# Hash Functions for GPU Rendering

Back in 2013, I wrote a somewhat popular article about pseudorandom number generation on the GPU. In the eight years since, a number of new PRNGs and hash functions have been developed; and a few months ago, an excellent paper on the topic appeared in JCGT: Hash Functions for GPU Rendering, by Mark Jarzynski and Marc Olano. I thought it was time to update my former post in light of this paper’s findings.

Jarzynski and Olano’s paper compares GPU implementations of a large number of different hash functions along dual axes of performance (measured by time to render a quad evaluating the hash at each pixel) and statistical quality (quantified by the count of failures of TESTU01 “Big Crush” tests).
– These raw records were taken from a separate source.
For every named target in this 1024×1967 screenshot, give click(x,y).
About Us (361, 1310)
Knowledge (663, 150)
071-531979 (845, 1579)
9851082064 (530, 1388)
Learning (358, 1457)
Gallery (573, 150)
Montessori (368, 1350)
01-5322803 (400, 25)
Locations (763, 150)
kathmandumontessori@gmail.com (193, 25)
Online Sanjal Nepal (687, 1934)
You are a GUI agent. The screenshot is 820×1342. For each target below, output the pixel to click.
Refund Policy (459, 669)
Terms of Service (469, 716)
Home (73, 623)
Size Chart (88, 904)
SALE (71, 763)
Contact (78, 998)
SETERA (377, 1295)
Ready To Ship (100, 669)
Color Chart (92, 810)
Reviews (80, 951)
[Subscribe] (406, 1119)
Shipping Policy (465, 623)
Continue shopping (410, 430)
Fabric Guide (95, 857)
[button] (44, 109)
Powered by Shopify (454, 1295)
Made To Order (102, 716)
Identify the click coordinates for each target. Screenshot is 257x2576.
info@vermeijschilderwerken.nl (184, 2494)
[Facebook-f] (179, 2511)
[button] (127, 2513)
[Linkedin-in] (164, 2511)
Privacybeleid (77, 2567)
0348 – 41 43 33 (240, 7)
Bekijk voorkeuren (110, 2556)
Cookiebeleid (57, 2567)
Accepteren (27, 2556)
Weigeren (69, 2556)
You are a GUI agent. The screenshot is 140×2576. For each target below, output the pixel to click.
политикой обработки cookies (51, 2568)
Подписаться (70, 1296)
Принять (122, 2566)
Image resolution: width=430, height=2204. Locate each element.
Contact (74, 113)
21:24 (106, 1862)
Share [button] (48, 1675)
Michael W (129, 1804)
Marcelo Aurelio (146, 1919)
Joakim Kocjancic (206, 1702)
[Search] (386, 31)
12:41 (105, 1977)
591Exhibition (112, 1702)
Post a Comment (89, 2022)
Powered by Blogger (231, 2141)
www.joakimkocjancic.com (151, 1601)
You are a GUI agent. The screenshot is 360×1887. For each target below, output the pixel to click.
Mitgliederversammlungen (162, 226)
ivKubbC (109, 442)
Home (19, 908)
Naturally, there is quite a spread of results in both performance and quality. Jarzynski and Olano then identify the few hash functions that lie along the Pareto frontier—meaning they are the best choices along the whole spectrum of performance/quality trade-offs.

When choosing a hash function, we might sometimes prioritize performance, and other times might prefer to sacrifice performance in favor of higher quality (real-time versus offline applications, for example). The Pareto frontier provides the set of optimal choices for any point along that balance—ranging from LCGs at the extreme performance-oriented end, to some quite expensive but very high-quality hashes at the other end.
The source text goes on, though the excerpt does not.